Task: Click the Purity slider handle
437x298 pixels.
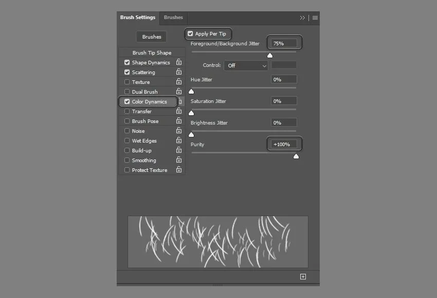Action: pos(296,156)
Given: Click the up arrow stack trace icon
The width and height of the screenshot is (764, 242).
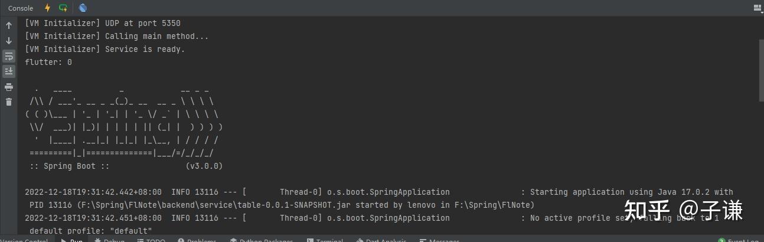Looking at the screenshot, I should pos(9,26).
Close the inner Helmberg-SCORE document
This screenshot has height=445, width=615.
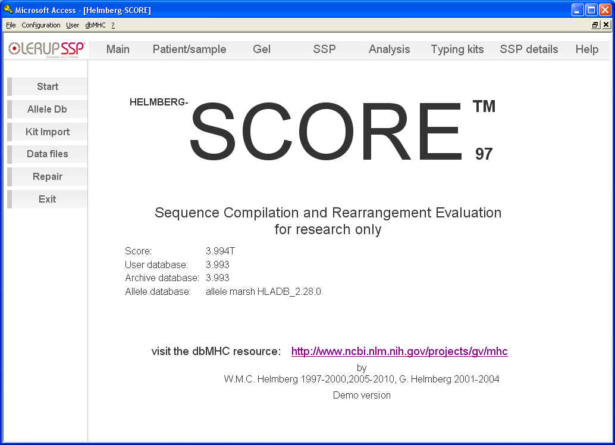click(605, 25)
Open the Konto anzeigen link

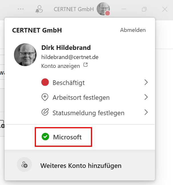coord(60,66)
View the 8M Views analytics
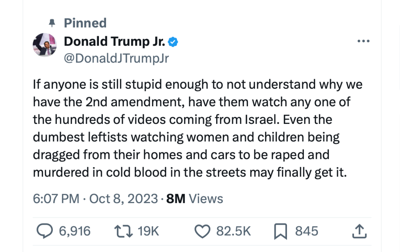400x252 pixels. coord(194,198)
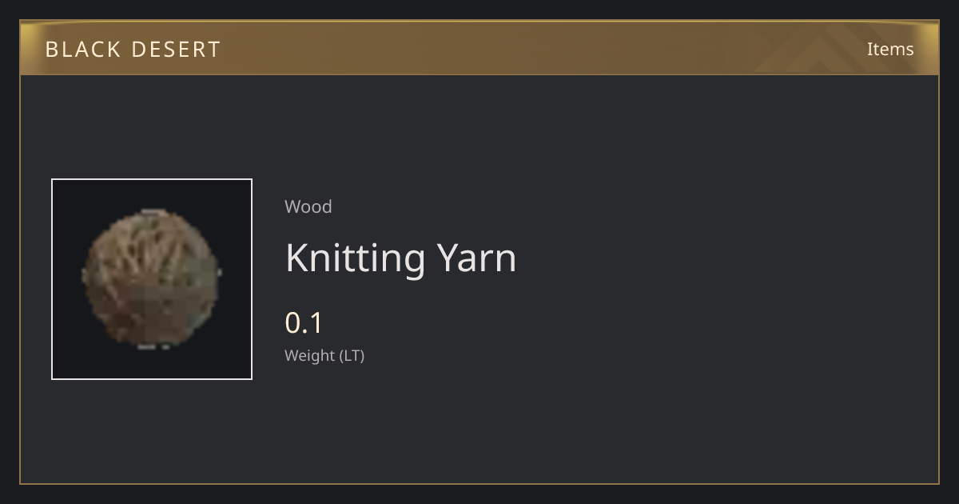Click the dark panel area below Weight label

[x=480, y=424]
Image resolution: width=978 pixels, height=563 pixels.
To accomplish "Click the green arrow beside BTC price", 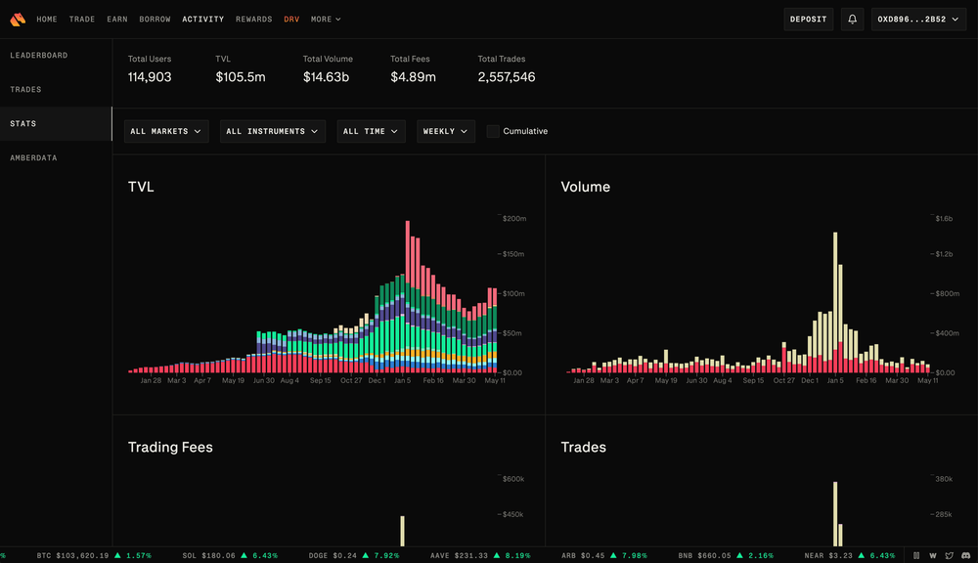I will (x=117, y=555).
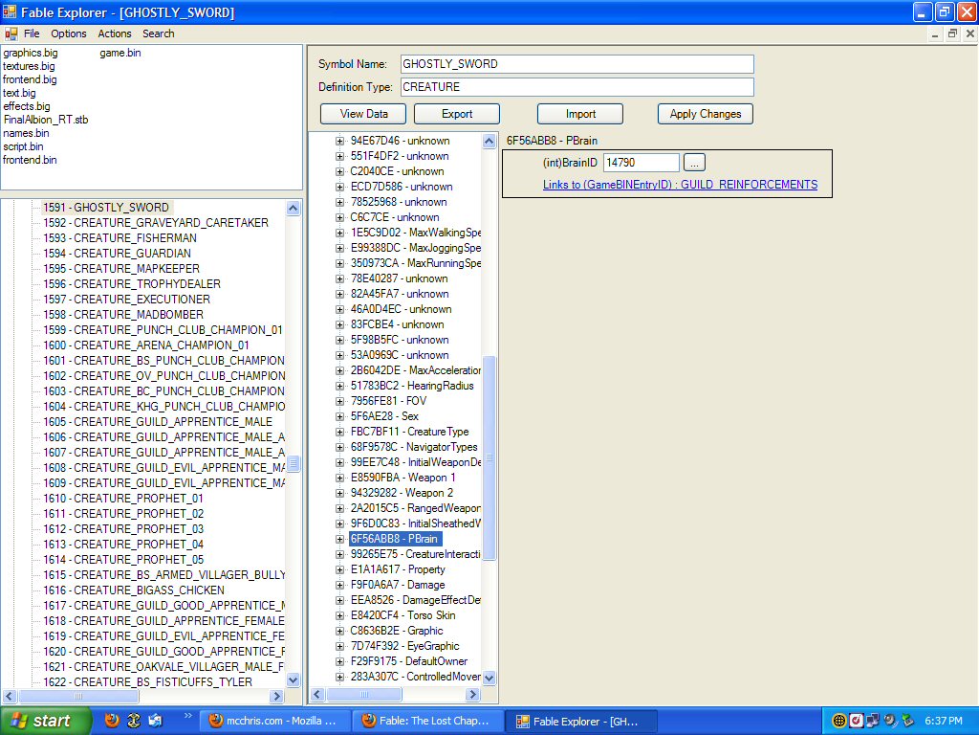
===
The answer is those lines of the material above that run from the one containing "Open the Konto anzeigen link" up to and including the one containing "Image resolution: width=978", restated exactly and without images.

Open the Konto anzeigen link

coord(60,66)
View the 8M Views analytics
400x252 pixels. coord(194,198)
Click the dark panel area below Weight label

[x=480, y=424]
Image resolution: width=978 pixels, height=563 pixels.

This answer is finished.